** Your goal **
Begin at the line below that holds "The height and" and end at the line that holds "Viewport: 1054px width, 467px", transcribing each line exactly and skipping any picture.

** Provided information **
▬▬▬▬▬▬
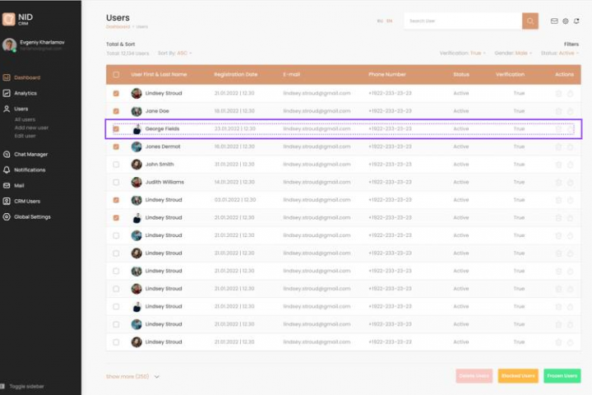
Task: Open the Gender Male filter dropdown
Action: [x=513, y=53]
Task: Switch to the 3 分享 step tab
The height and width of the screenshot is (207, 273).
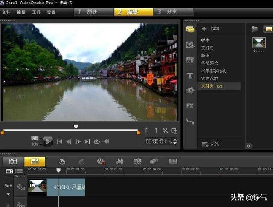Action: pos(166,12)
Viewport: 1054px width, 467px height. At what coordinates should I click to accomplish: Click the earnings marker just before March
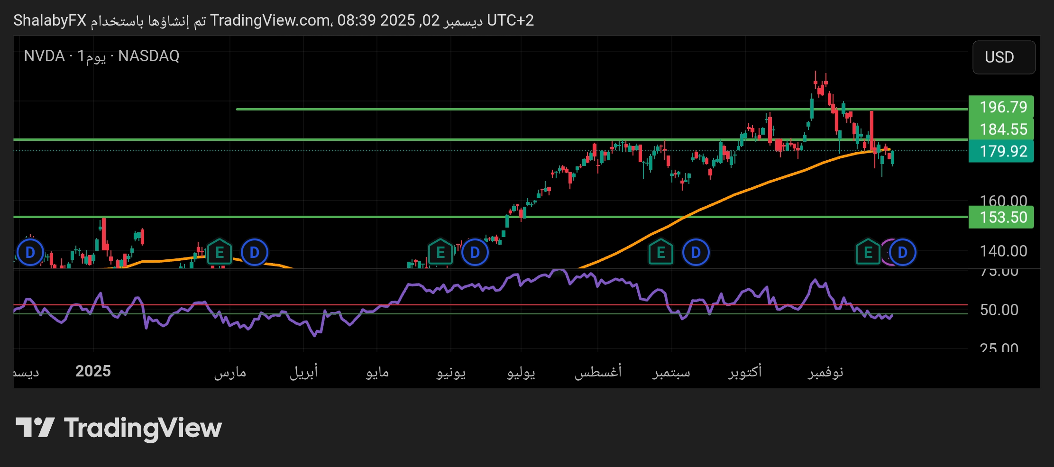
▬▬▬▬▬▬
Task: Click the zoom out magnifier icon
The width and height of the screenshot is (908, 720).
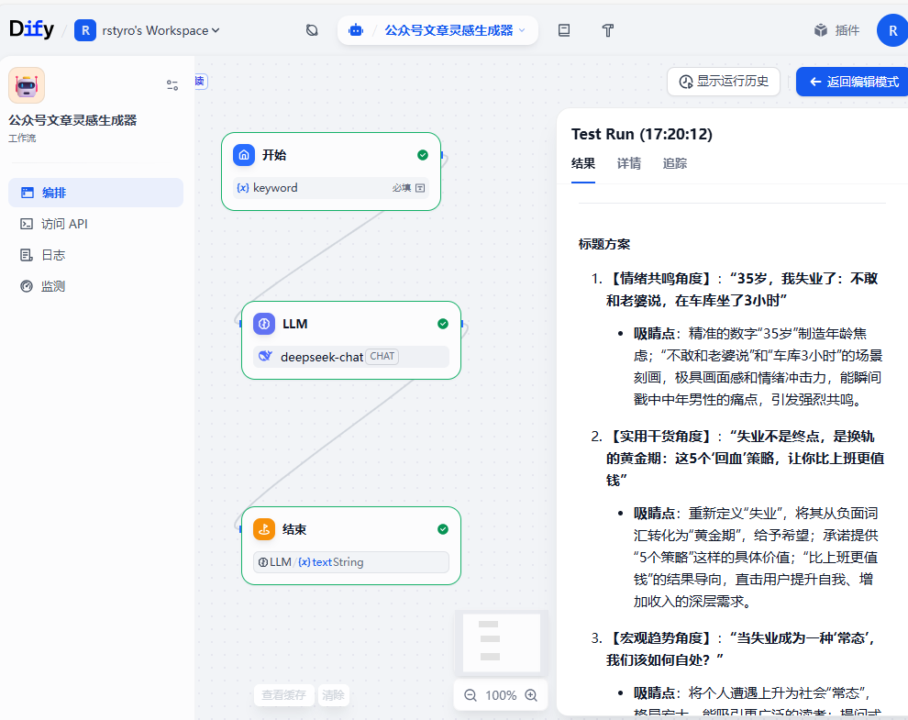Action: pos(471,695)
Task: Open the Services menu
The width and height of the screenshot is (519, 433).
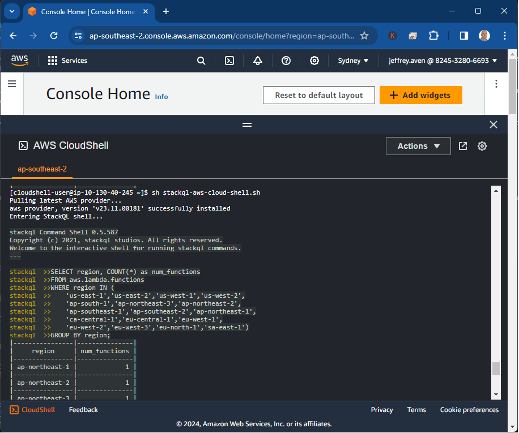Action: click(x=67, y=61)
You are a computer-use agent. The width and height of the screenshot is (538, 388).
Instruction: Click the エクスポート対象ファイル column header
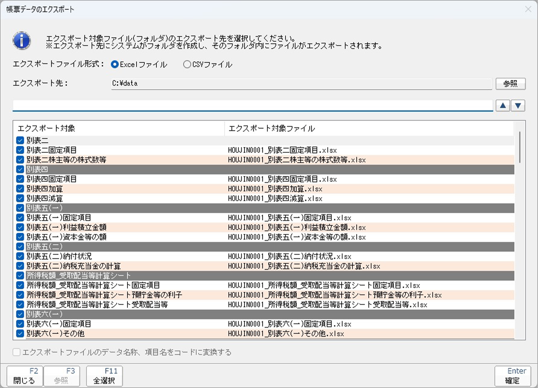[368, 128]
▬▬▬▬▬▬
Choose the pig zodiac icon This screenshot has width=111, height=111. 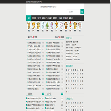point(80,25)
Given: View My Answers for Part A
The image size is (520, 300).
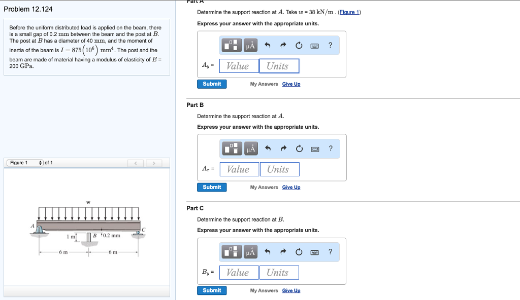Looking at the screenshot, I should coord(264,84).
▬▬▬▬▬▬
** Your solution **
The height and width of the screenshot is (207, 273).
Action: pos(166,12)
Viewport: 1054px width, 467px height. At what coordinates should I click to accomplish: Click the earnings marker just before March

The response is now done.